-- start of Page --

MARK WILLIAMS: Jeff Sluman, thanks for joining us here at the Media Center The Shark Shootout. You've been a regular here for many, many years and a dual champion with Hank Kuehne in the past, defending twice, defending as well. So probably --
JEFF SLUMAN: You're up on your Shark Shootout stats.
MARK WILLIAMS: I think there are only two teams that have done that, you and somebody else. Anyway, got a new partner this week, George McNeill, who's not with us at the moment, but just talk about what you're looking forward to with George and what happened on the course today, anything unusual.
JEFF SLUMAN: Well, I'm going to have a great time with George. I know that. He's from this area. He hits it a long way and he putts it great. Just the kind of partner I love to have. And we're both FSU guys, and I know we're going to have a lot of fun.
MARK WILLIAMS: Good. Obviously being here many times, you've got some experience around the golf course. What do you have to do specifically well to win this event?
JEFF SLUMAN: I mean you have to stay away from making that one, you know, big hole. And that can usually happen in the alternate shot. So typically I'll drive first, and George obviously is a longer hitter than myself, so if I can keep the ball in play, you know, kind of gives him a free wheel at it and go from there.
Obviously any individual event, team event, whatever, you've gotta make putts. There's no secret to that, and the greens are perfect out there. I've been coming here for -- every year, I believe, to this venue, and so it's as good as I've seen the golf course.
MARK WILLIAMS: Well, good. Questions, fellows?

Q. You and Nick led last year first round. Sort of different kinds of pairing than what you had with Hank and what you have with George. You guys are both known for your precision, not as much your length. Is there any different advantage either way to one or the other? Any kind of chemistry you have, just sort of on the course? Are you better off being the mutual accuracy guys?
JEFF SLUMAN: Well, I believe if you look at how Nick and I played, we didn't get it done in the best-ball format. That's where we took it a little on the chin. We just didn't make enough putts. We played well enough, but we just really didn't get it done.
I would say if Nick was my partner, we'd like three days of the modified alternate shot. It would be a good format for our type of play, but you know, we ham-and-egged it. I thought we played very well on Sunday, but we were just too far behind, and Kenny and Scott just played terrific golf last year. And once Kenny Perry seems to get that momentum, he's a birdie-making machine.

Q. Strategically are you better off then with a guy more like Hank and George, being the length, more like Hank was?
JEFF SLUMAN: Yeah. I think in this format, opposite type of -- or different type of games really make the players -- it kind of just makes the week for the players.
Fred Funk and I played very, very well together, but I mean our games are identical. We hit it within five yards of each other, depending on the soft bounce or hard bounce, and we're both precision players also, so it's kind of one of those things that you just really want to get two different types of players in there. And George McNeill is the greatest guy in the world.

-- end of Page --
-- start of Given entries --

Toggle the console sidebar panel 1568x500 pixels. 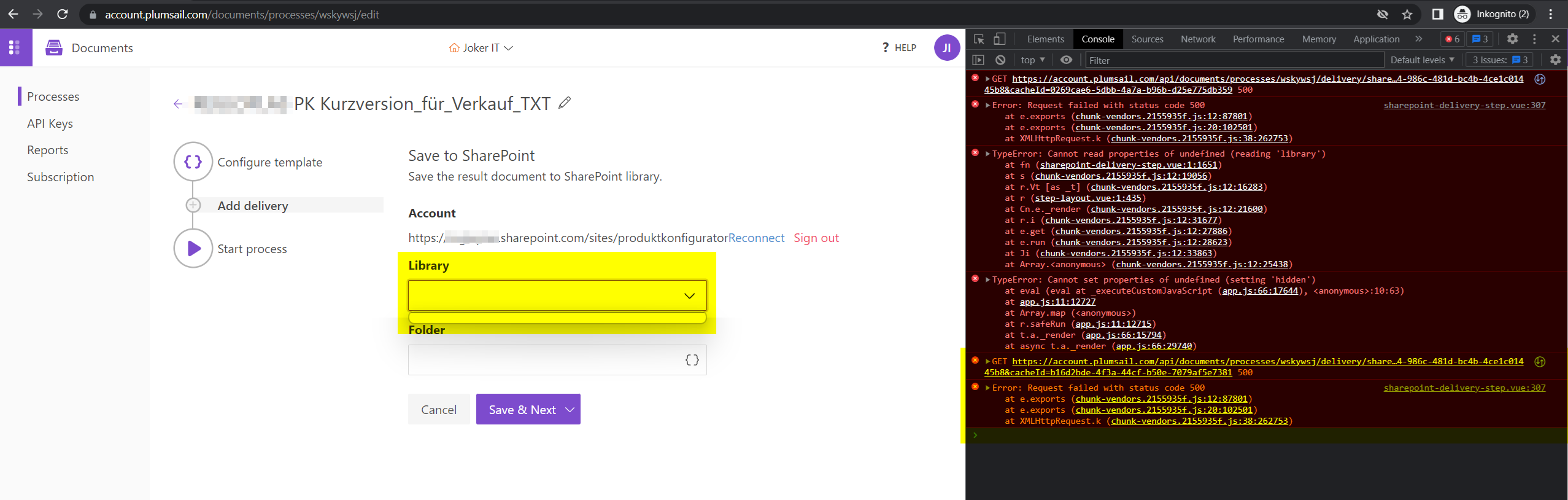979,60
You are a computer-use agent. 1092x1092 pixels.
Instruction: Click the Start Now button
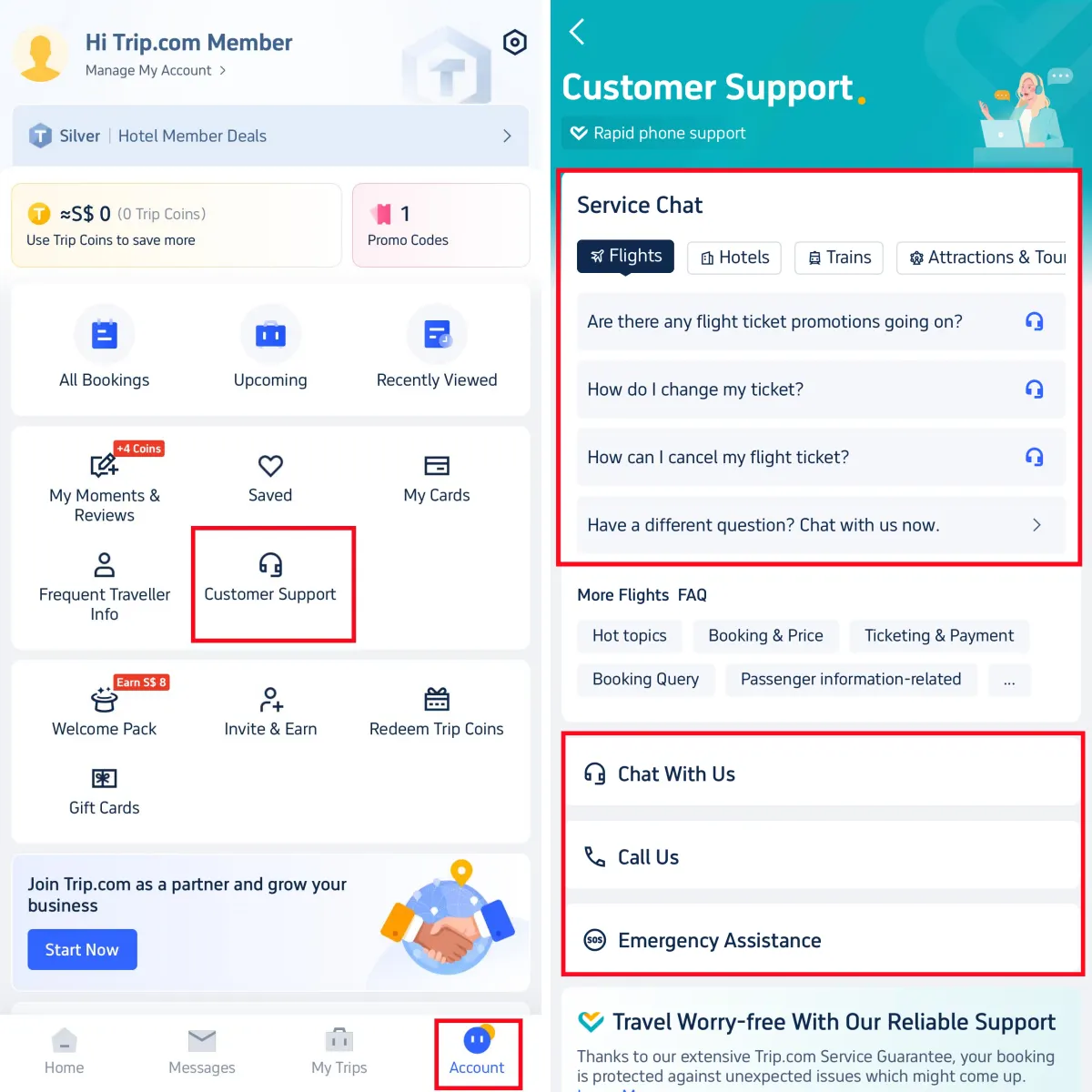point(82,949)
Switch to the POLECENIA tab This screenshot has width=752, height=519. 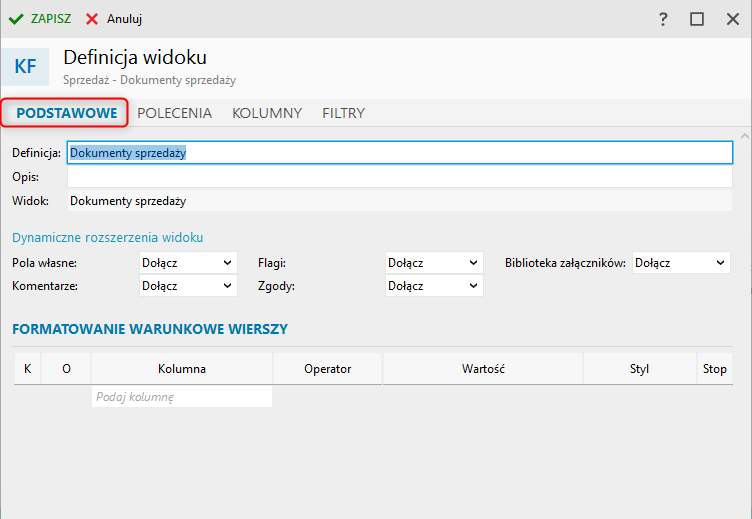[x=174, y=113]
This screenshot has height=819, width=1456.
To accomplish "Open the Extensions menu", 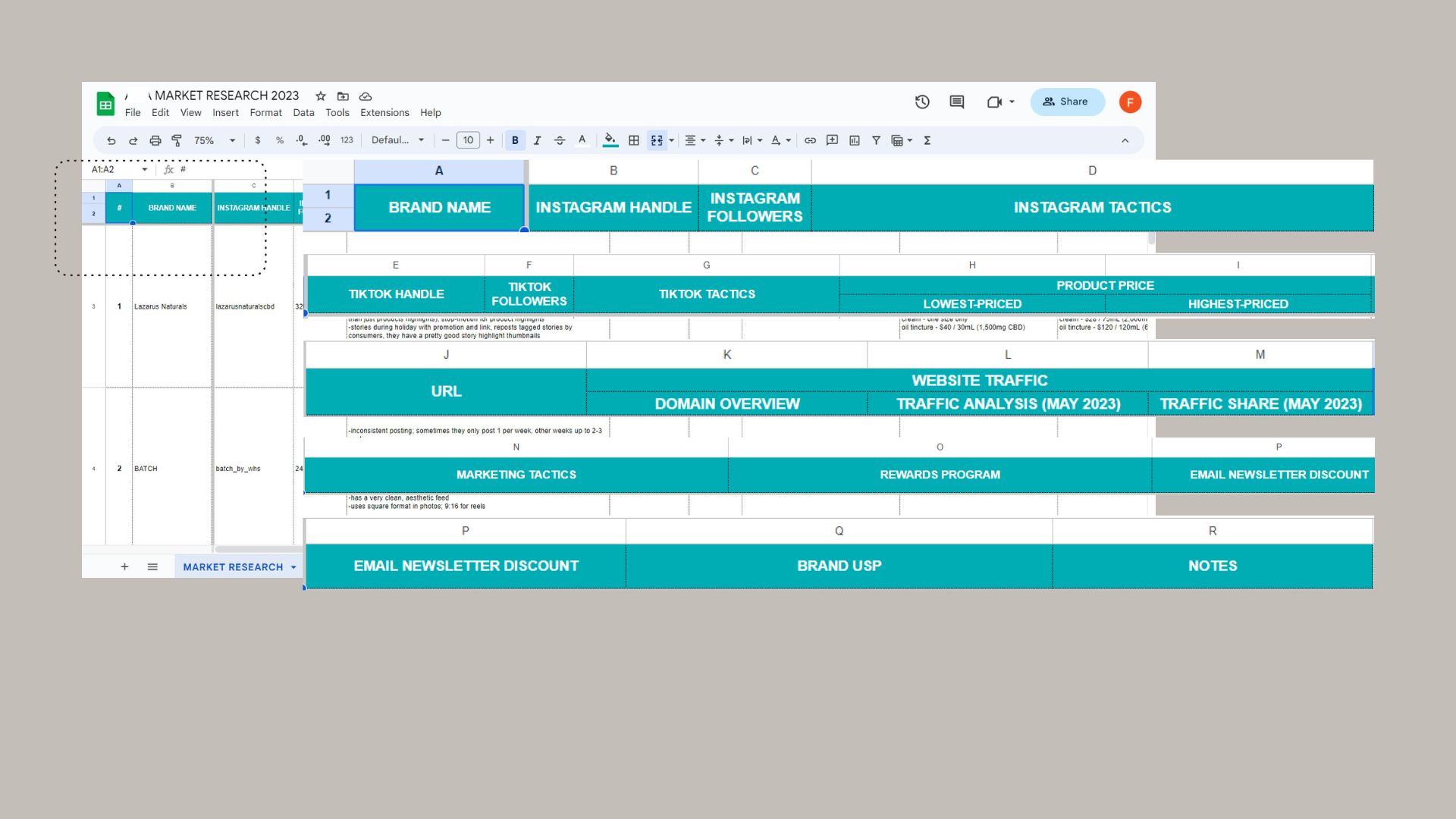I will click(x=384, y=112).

-- end of Given entries --

• To do: Pick up the Shark Shootout interview with Jeff Sluman right after its last sentence and continue it.

• Written response:
GEORGE MCNEILL: I know what he's been saying about me earlier.
JEFF SLUMAN: We were just talking about the different types of games that kind of really makes the week here, in my history. Fred Funk and I played, Nick played together with me. Very similar type of games, but when I played with guys that are longer hitters, I hit first -- he's hearing this for the first time. I hit first. I'll get it in play and you swing for the fences.
GEORGE MCNEILL: That works for me. I've been known to move it every once in a while.

Q. George, how much will it help you to have somebody like Jeff who's won this event twice and played in this type of format multiple times and kind of knows strategy wise what could work?
GEORGE McNEILL: I don't think it'll help one bit. Actually he's probably going to be asking me for advice.
No, obviously I think it almost goes without saying that I'll probably lean on him a little bit, and he kind of knows how to work each format, and maybe he has a little strategy one way or another with each format.
So like I said, I'm sure he'll be hitting first off the tee a lot and hopefully putting it in good position to let me improve on that position. So I'm sure we'll have some fun.

Q. Can you see a benefit for the contrasting styles?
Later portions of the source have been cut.